For further details, as they become available check out – the conference webpage: http://hamburg-sunbelt2013.org/
Title: Methodological specifications for application of the mean-field model for large scale social networks
Author(s): Birkholz, Julie M1, Lungeanu, Alina,2, Bakhshi, Rena3, Groenewegen, Peter1, van Steen, Maarten3, Contractor, Noshir2
Institute(s): 1Vrije Universiteit Amsterdam, Network Institute, Organization Sciences, Amsterdam, Netherlands, 2Northwestern University, Evanston, IL, United States, 3Vrije Universiteit Amsterdam, Network Institute, Computer Science, Amsterdam, Netherlands
Text: The statistical modeling of the emergence of social networks is most commonly undertaken using two models: Stochastic actor-orient models (using SIENA) and p*/ERGM. However, both models have scaling limitations due to computational challenges. We propose the use of a mean-field approach to study large scale social network dynamics (1000s nodes). A mean-field model, originating from physics, enables consideration of a large number of nodes through the aggregation of classes of nodes into “nodal buckets.” The analysis then computes the interactions/communication between buckets. The mean-field model has been successfully applied to estimate attribute and network parameters on large social networks (Birkholz et al 2012). Here the nodes were aggregated into buckets based on shared attributes.

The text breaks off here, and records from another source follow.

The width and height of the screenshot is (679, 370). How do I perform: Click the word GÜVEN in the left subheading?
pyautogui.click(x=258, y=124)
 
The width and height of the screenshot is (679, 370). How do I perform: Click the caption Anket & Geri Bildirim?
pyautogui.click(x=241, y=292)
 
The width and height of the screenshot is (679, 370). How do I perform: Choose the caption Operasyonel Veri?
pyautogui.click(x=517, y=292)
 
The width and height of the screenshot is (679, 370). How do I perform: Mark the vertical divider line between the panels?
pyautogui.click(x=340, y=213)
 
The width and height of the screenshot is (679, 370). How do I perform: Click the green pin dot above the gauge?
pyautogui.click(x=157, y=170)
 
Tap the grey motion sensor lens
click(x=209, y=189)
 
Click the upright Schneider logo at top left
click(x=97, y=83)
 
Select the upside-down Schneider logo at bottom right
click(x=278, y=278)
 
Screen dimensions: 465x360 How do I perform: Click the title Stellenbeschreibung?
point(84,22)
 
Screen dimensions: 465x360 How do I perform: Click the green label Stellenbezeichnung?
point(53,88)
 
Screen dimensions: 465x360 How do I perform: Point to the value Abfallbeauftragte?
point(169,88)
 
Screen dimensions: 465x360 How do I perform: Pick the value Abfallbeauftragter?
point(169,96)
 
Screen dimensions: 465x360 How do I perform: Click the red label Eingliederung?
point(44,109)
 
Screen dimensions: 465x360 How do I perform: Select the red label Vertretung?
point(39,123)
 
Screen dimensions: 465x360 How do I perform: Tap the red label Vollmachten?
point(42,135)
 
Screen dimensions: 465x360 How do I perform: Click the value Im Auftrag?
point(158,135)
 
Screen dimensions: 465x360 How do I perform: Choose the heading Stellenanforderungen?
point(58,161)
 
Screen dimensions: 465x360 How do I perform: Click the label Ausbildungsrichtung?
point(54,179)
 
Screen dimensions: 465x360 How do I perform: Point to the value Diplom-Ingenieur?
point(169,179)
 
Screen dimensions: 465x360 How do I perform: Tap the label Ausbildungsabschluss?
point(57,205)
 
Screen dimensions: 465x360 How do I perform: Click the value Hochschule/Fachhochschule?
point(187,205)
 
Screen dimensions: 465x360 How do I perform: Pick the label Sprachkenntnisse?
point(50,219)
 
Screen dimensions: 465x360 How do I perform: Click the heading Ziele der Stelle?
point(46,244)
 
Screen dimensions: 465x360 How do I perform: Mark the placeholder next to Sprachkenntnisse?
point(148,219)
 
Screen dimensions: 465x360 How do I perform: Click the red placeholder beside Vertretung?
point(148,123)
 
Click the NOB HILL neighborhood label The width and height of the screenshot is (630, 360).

However, the inferences from such models hinges crucially on the selection of the shared attribute used for classification of nodes into buckets. To overcome this limitation, we propose a methodological specification (based on equivalence classes) for the aggregation of nodes into buckets. We apply this technique to study the the co-authorship network of 1,354 researchers in the Oncofertility scientific field over a four year period. We estimate the extent to which collaboration networks are influenced by multiple factors such as cosmopolitanism, visibility, scientific age, and institutional affiliation.